● **WHAT THE TASK REQUIRES**
Change "weapon card" to "weapon tile" in everything from the start of the rows down to the line that contains "Action: (429, 615)", leaving all else unchanged. Leave the pictures out of the answer.

(Rows pointing to text and elements)
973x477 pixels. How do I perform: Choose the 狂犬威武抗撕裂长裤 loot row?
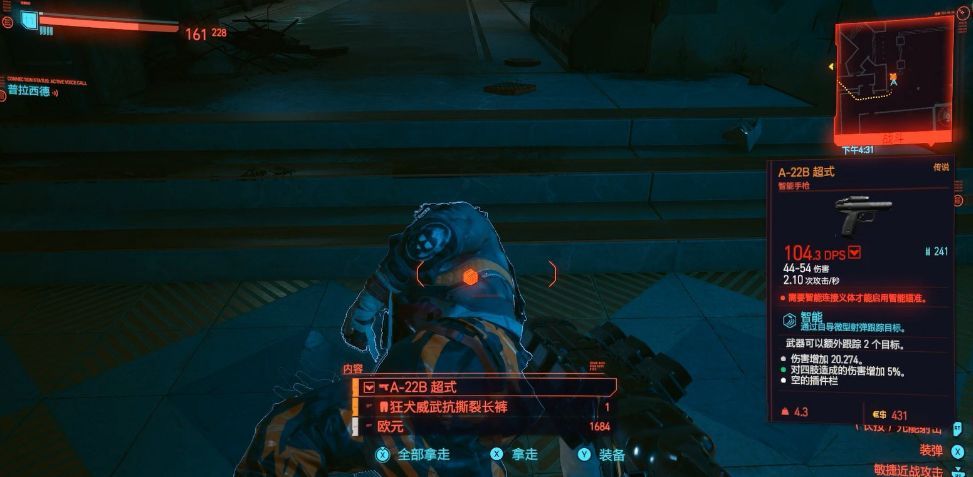coord(485,407)
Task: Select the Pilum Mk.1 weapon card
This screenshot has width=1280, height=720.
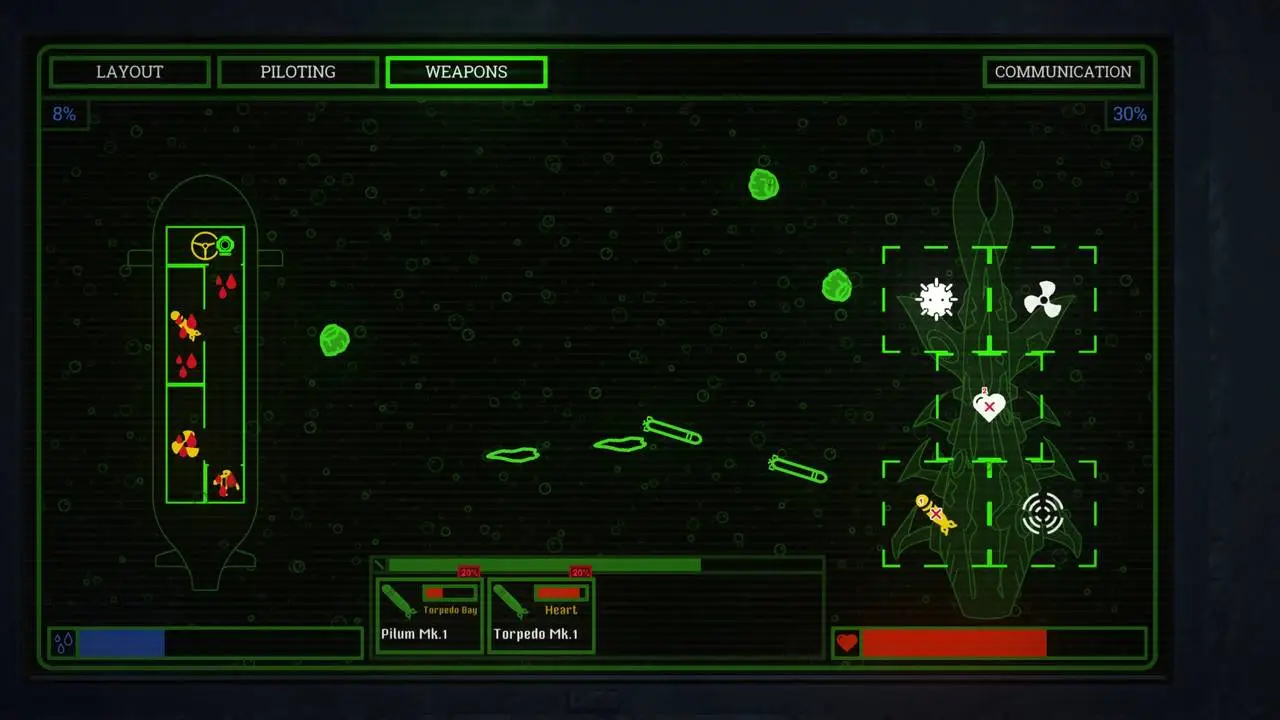Action: (429, 615)
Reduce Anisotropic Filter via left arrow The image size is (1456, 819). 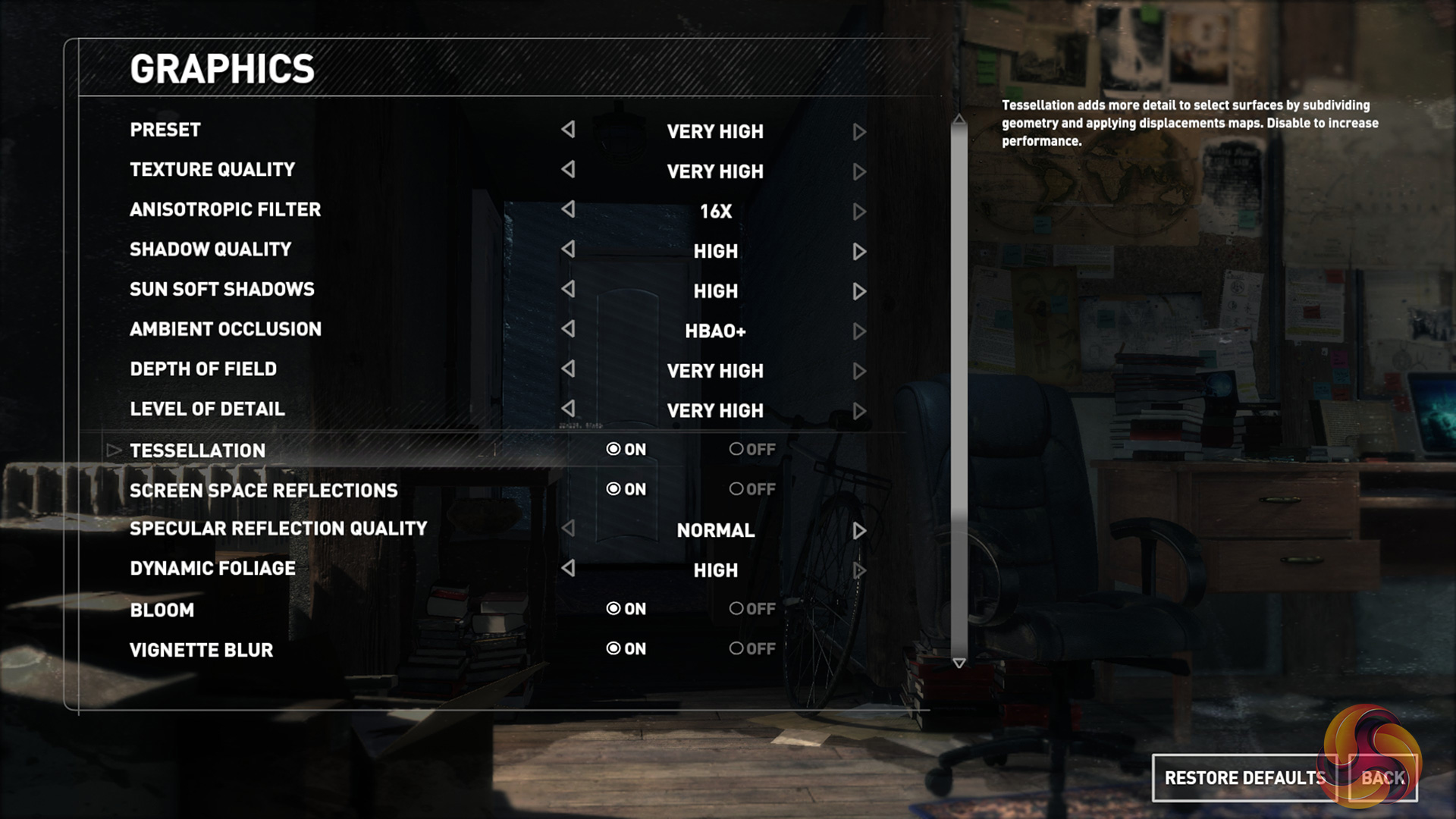[x=568, y=209]
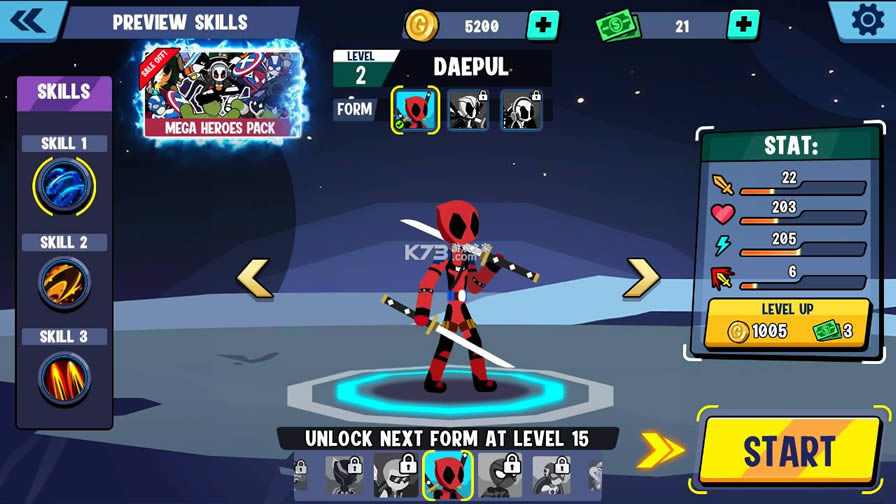Choose the red Daepul hero in bottom roster
Viewport: 896px width, 504px height.
(x=447, y=475)
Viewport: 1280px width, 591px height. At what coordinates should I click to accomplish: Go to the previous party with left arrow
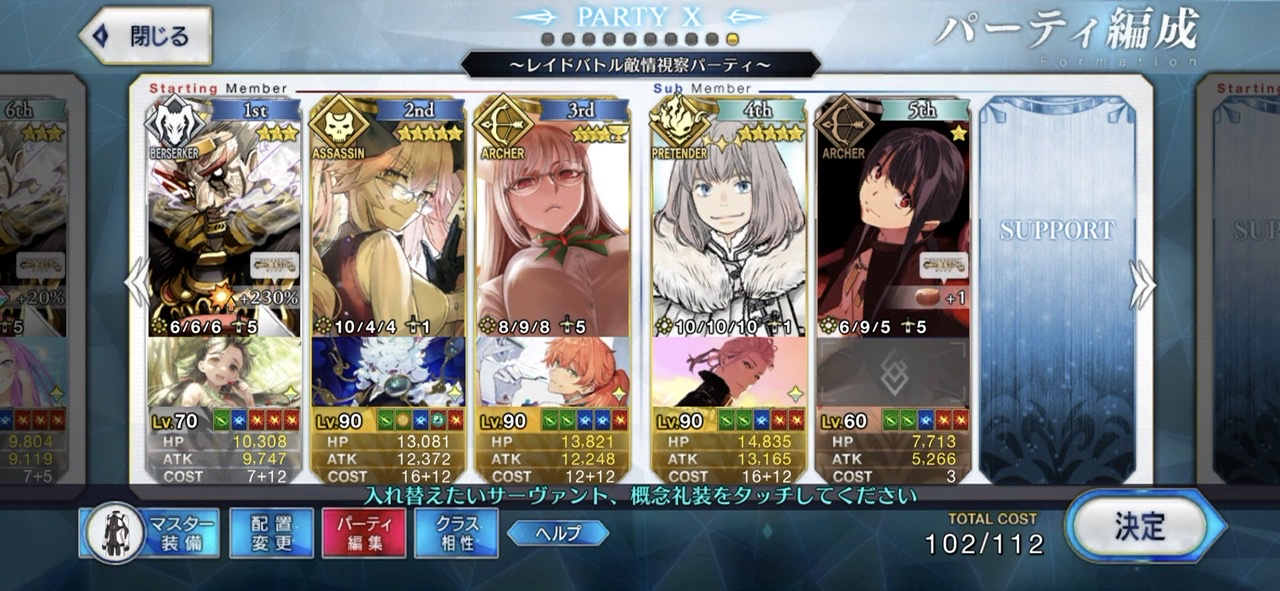(137, 287)
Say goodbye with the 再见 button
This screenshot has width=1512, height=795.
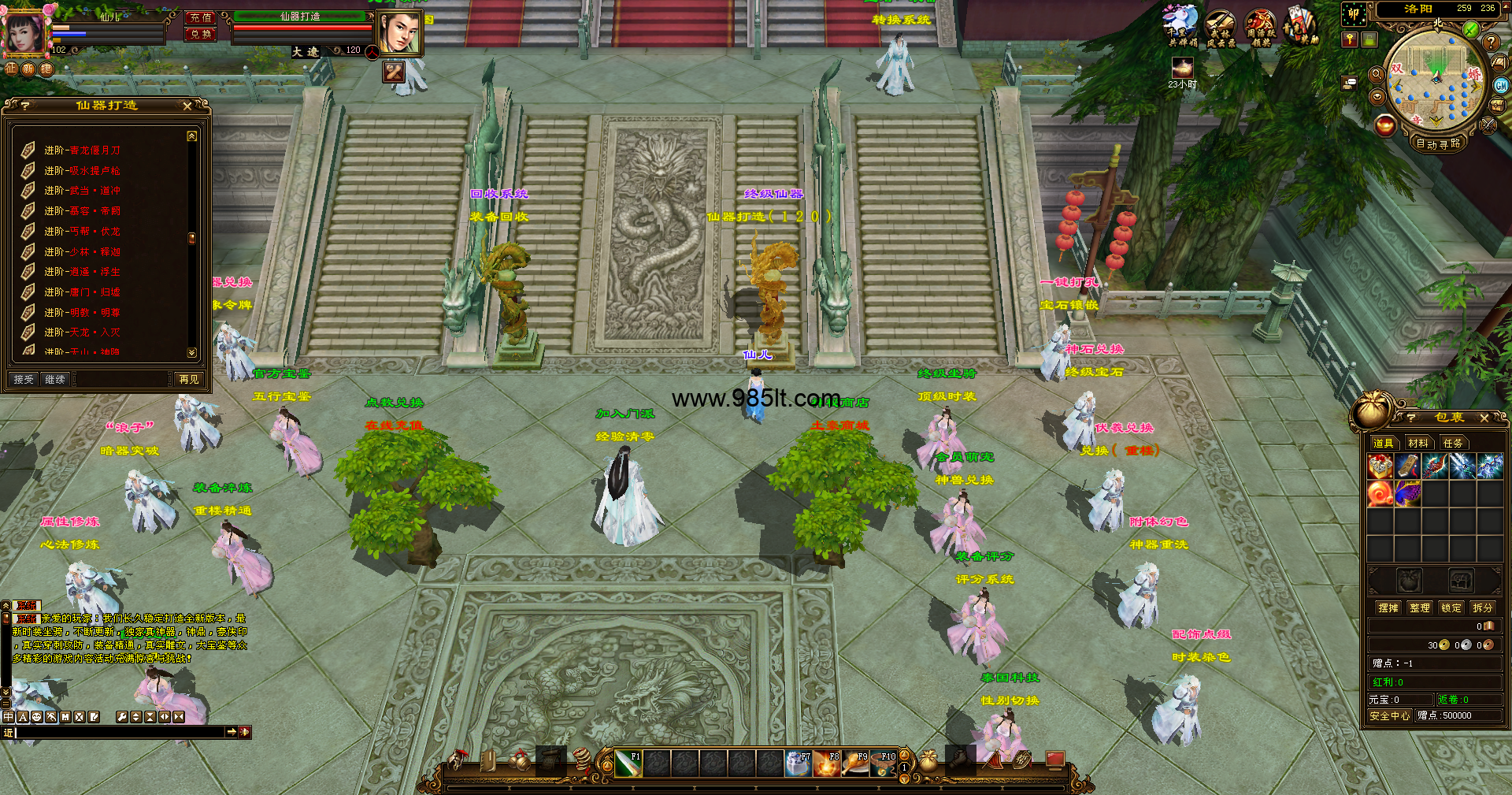[189, 380]
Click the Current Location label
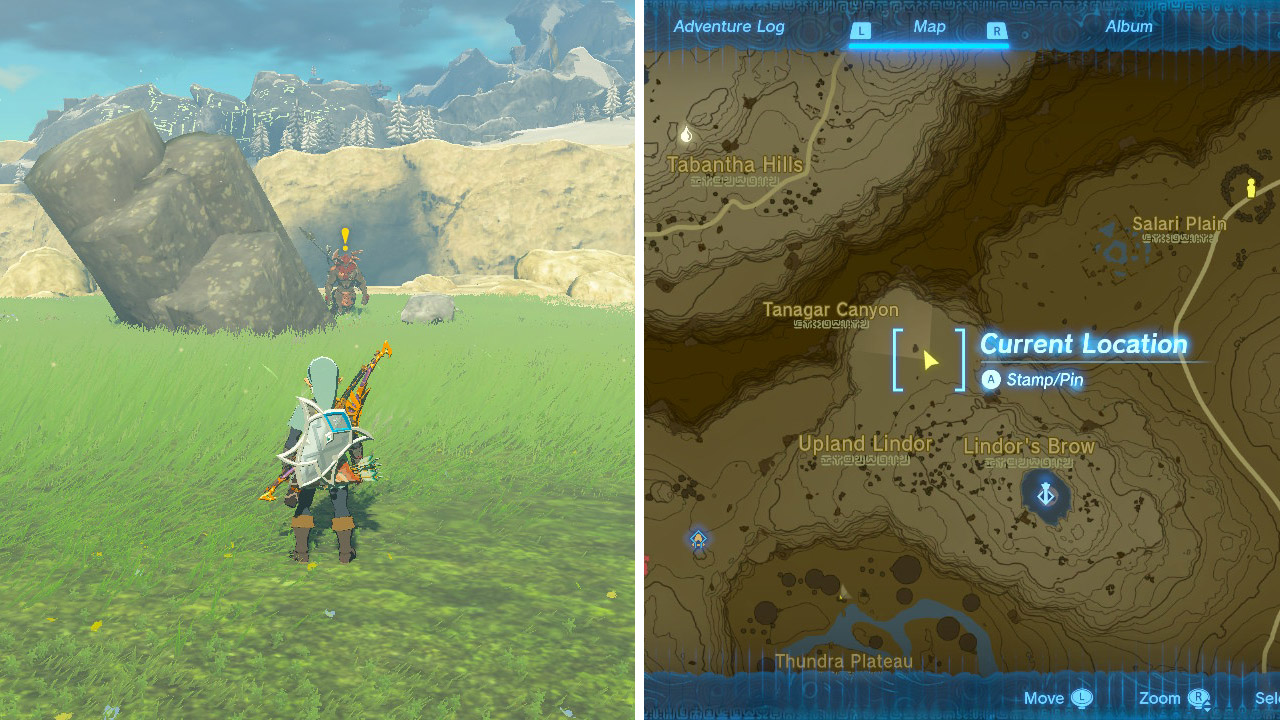The image size is (1280, 720). [1085, 344]
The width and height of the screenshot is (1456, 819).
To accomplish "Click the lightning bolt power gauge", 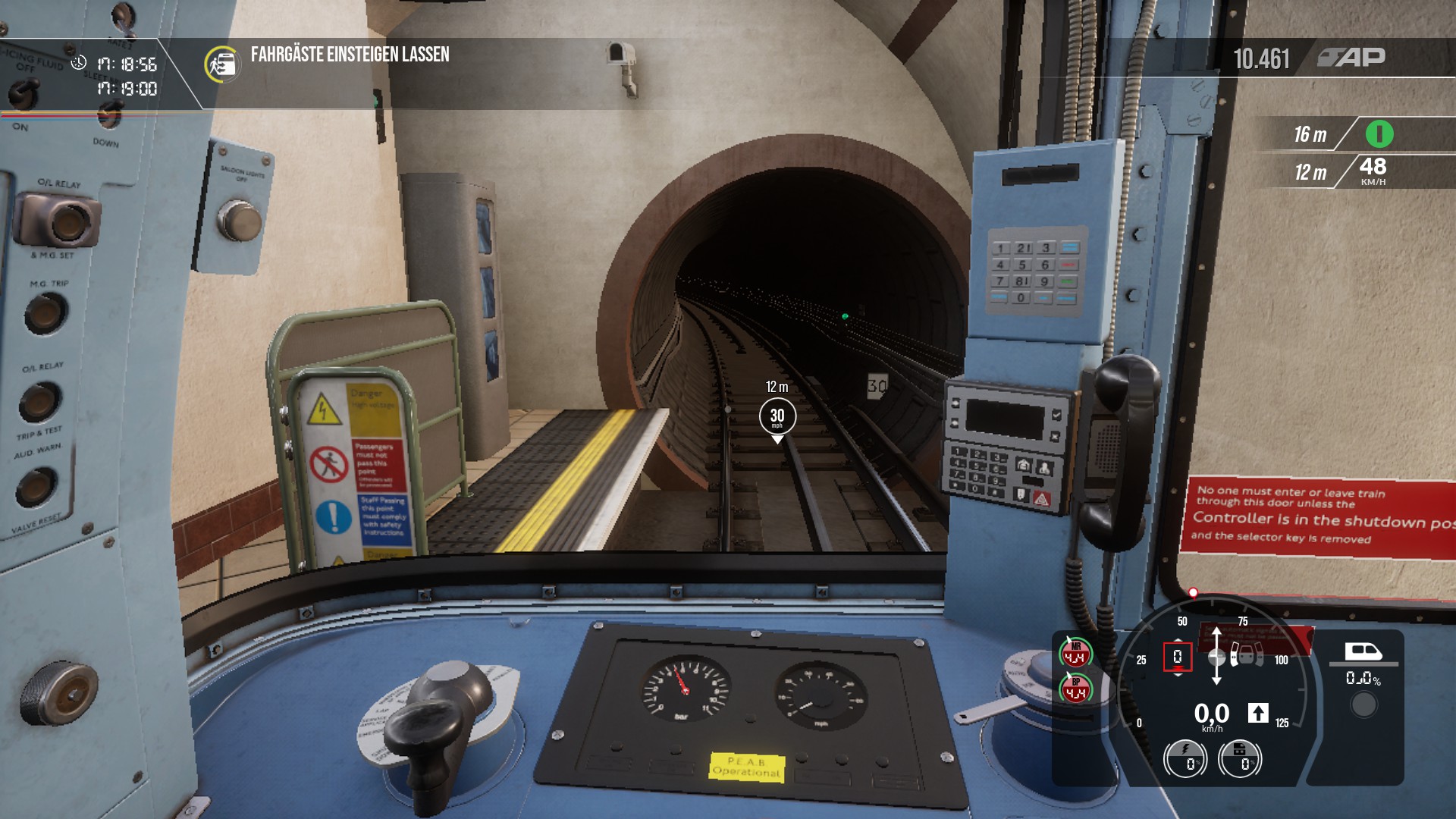I will [1185, 758].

● **THE OUTPUT**
973x477 pixels. How do I perform: Choose the 狂犬威武抗撕裂长裤 loot row?
coord(485,407)
Task: Select the Pilum Mk.1 weapon tile
This screenshot has width=1280, height=720.
Action: (429, 615)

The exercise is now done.